##### DATA EXCERPTS
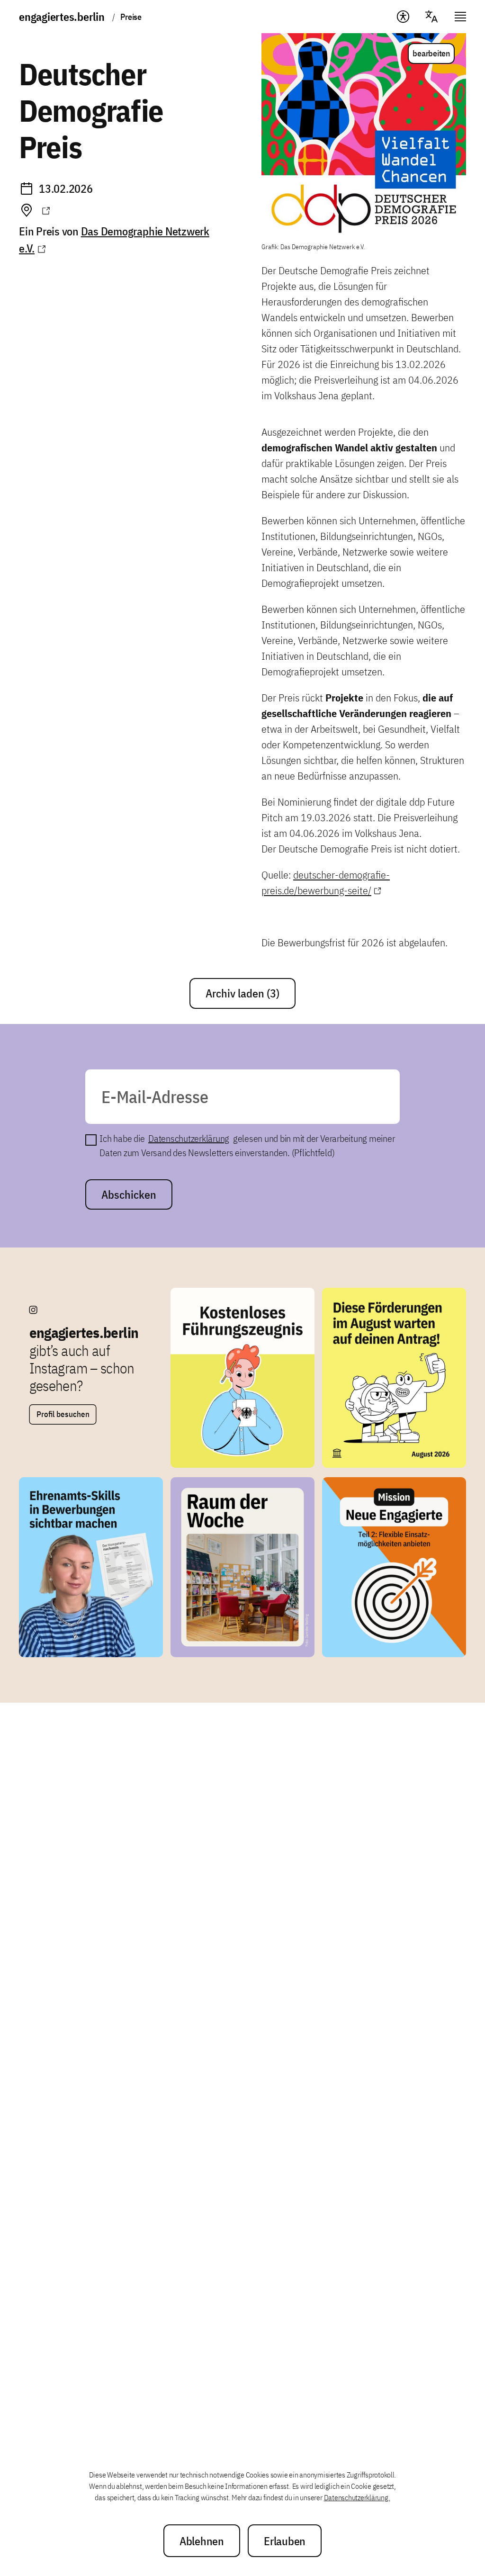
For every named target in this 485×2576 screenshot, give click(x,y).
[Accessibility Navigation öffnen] (403, 16)
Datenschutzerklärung (188, 1138)
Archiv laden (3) (242, 993)
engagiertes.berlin (62, 16)
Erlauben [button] (284, 2541)
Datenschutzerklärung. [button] (357, 2497)
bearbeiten (431, 53)
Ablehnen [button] (202, 2541)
##########
◆ **ASSIGNMENT**:
Without including any pictures, reproduce the data exactly.

◆ **ANSWER SPACE**:
For every named target in this 485×2576 screenshot, give click(x,y).
[Accessibility Navigation öffnen] (403, 16)
Datenschutzerklärung (188, 1138)
Archiv laden (3) (242, 993)
engagiertes.berlin (62, 16)
Erlauben [button] (284, 2541)
Datenschutzerklärung. [button] (357, 2497)
bearbeiten (431, 53)
Ablehnen [button] (202, 2541)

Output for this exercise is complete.